(Records from a collection)
• • • •

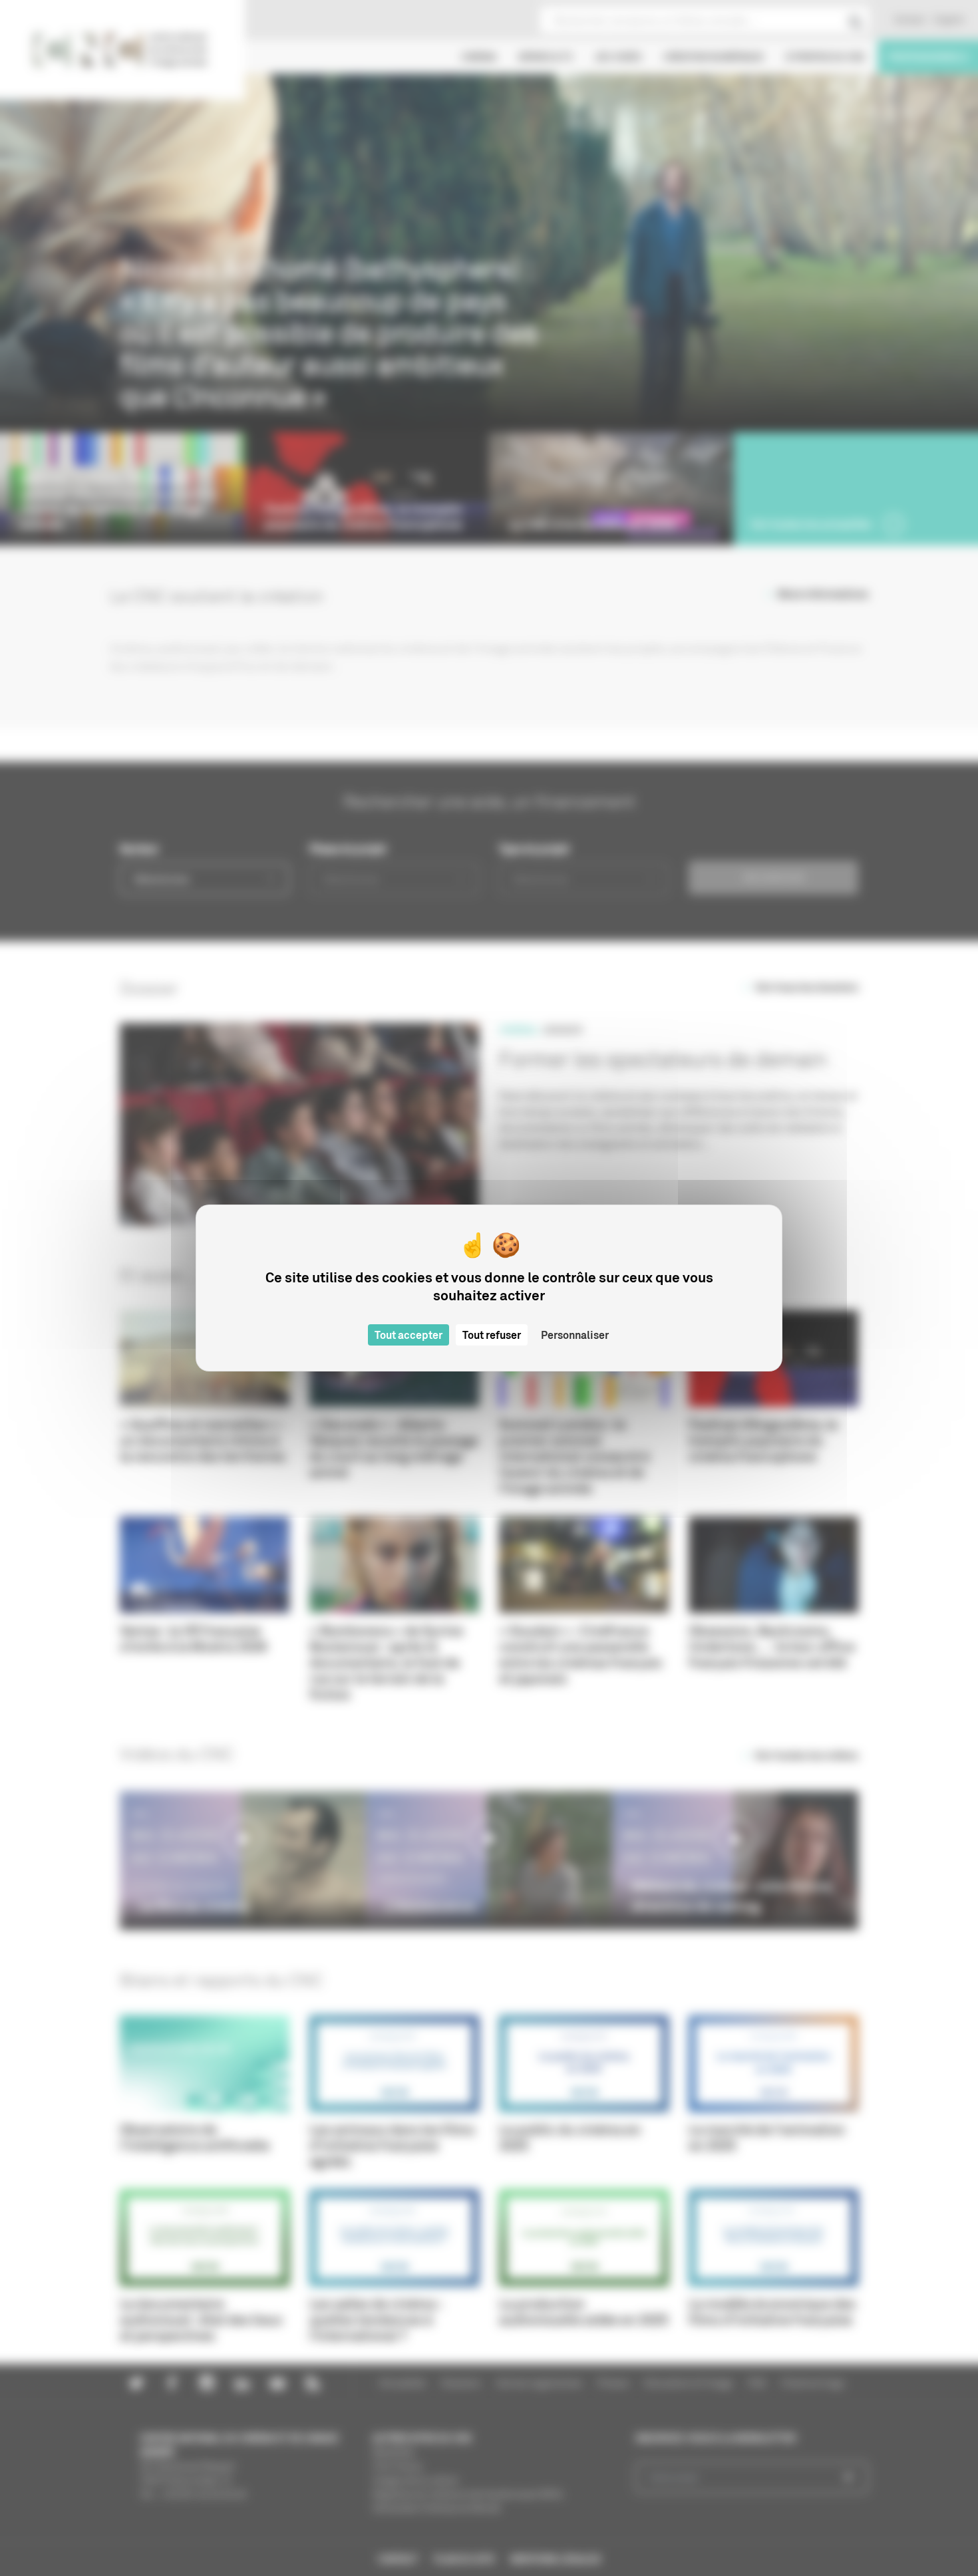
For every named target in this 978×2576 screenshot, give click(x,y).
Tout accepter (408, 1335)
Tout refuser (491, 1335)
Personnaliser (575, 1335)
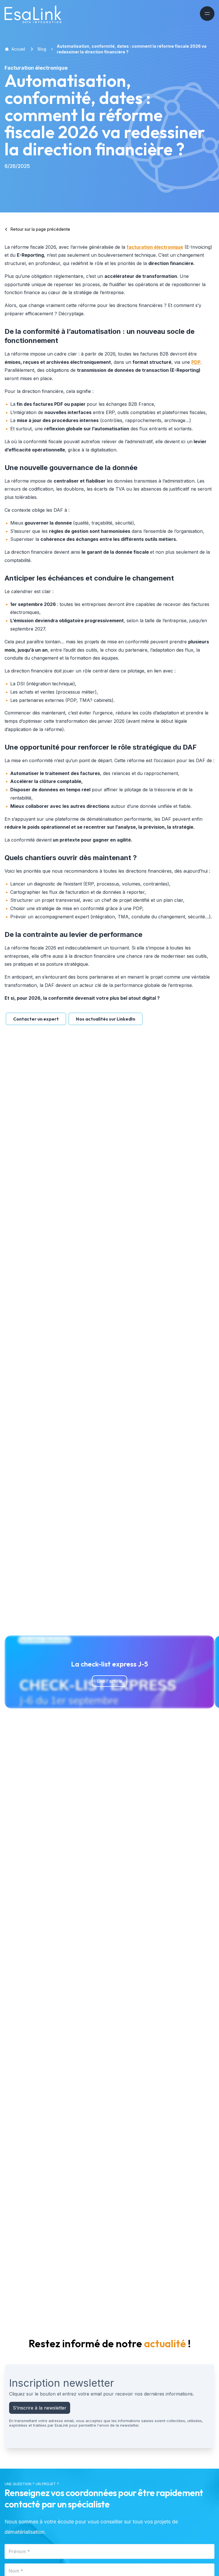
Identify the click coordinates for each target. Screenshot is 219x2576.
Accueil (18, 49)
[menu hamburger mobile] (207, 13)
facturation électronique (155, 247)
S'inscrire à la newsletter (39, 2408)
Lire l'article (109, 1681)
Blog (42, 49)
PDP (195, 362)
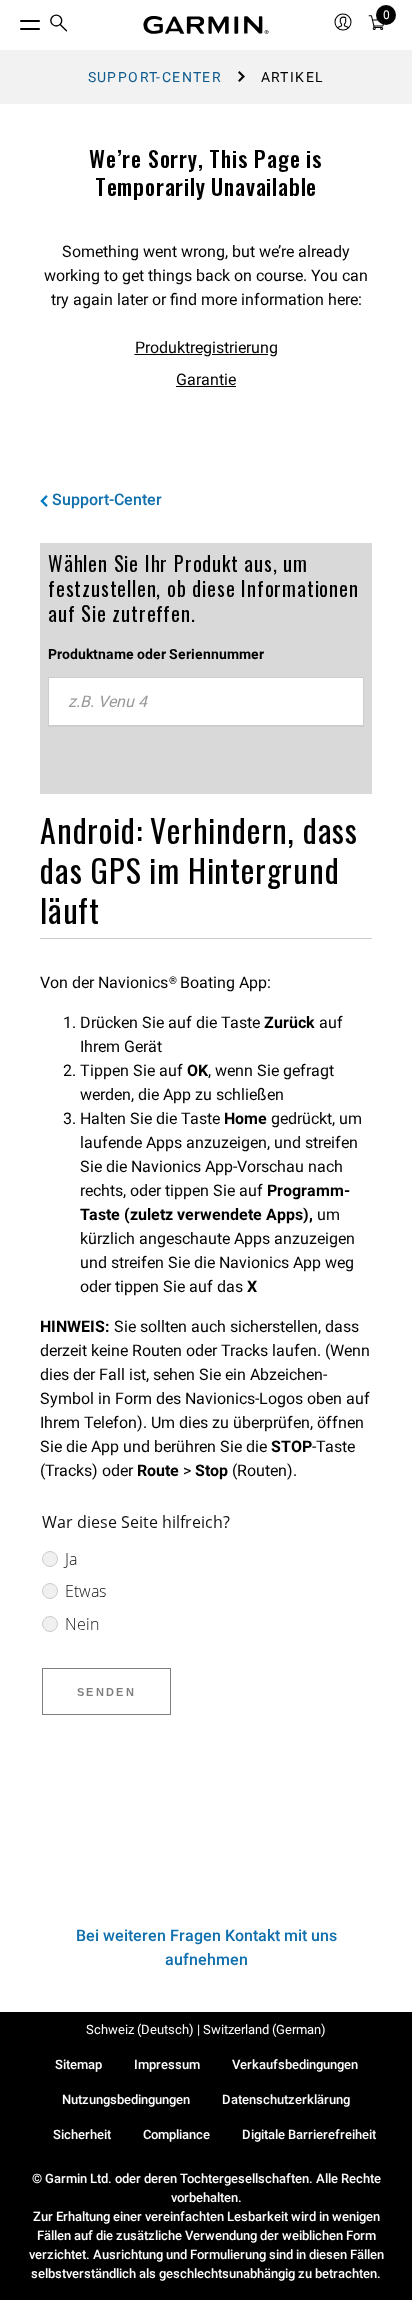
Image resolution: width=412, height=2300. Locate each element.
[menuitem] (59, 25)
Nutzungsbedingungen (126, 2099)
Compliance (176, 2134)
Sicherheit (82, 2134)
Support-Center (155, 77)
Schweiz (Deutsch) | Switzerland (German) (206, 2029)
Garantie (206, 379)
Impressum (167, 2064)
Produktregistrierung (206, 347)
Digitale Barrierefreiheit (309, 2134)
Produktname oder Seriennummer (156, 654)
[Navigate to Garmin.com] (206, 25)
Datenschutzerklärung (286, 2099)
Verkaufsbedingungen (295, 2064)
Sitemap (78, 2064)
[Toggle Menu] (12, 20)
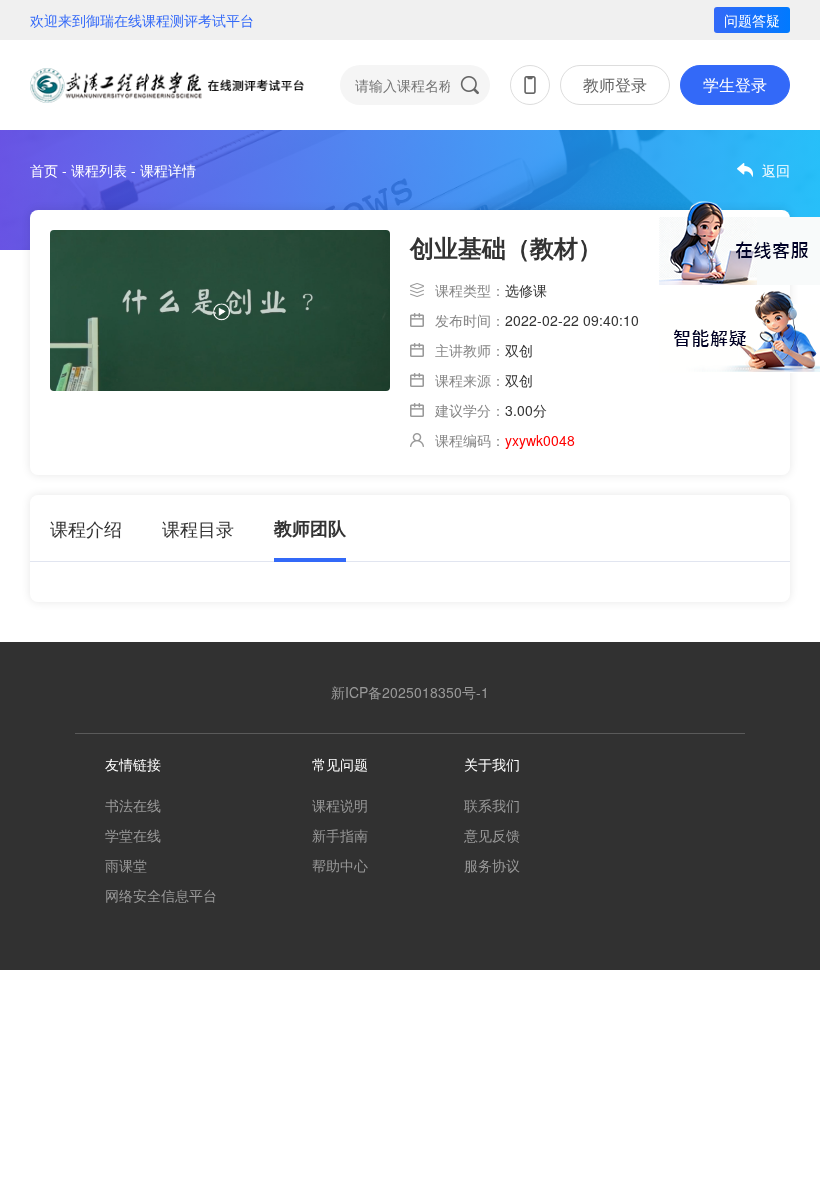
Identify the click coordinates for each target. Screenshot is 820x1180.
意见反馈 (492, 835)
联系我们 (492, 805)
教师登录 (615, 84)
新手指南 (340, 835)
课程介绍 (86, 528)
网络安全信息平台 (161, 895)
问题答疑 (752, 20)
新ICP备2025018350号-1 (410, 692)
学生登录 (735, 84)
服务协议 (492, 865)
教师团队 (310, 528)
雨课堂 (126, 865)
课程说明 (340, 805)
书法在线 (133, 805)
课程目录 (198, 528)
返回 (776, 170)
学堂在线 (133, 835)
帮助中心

• • • •

PROBLEM TO SOLVE:
Using the data above, output the line that has "Sitemap (78, 2064)", the line that has "教师团队 (310, 528)", and whatever lines fall between, each exactly as it stands and without pictures.

OUTPUT FOR THIS TASK:
Sitemap (78, 2064)
[Toggle Menu] (12, 20)
Identify the click coordinates for each target. Screenshot is 820x1180.
意见反馈 (492, 835)
联系我们 (492, 805)
教师登录 (615, 84)
新手指南 (340, 835)
课程介绍 (86, 528)
网络安全信息平台 (161, 895)
问题答疑 (752, 20)
新ICP备2025018350号-1 (410, 692)
学生登录 (735, 84)
服务协议 (492, 865)
教师团队 (310, 528)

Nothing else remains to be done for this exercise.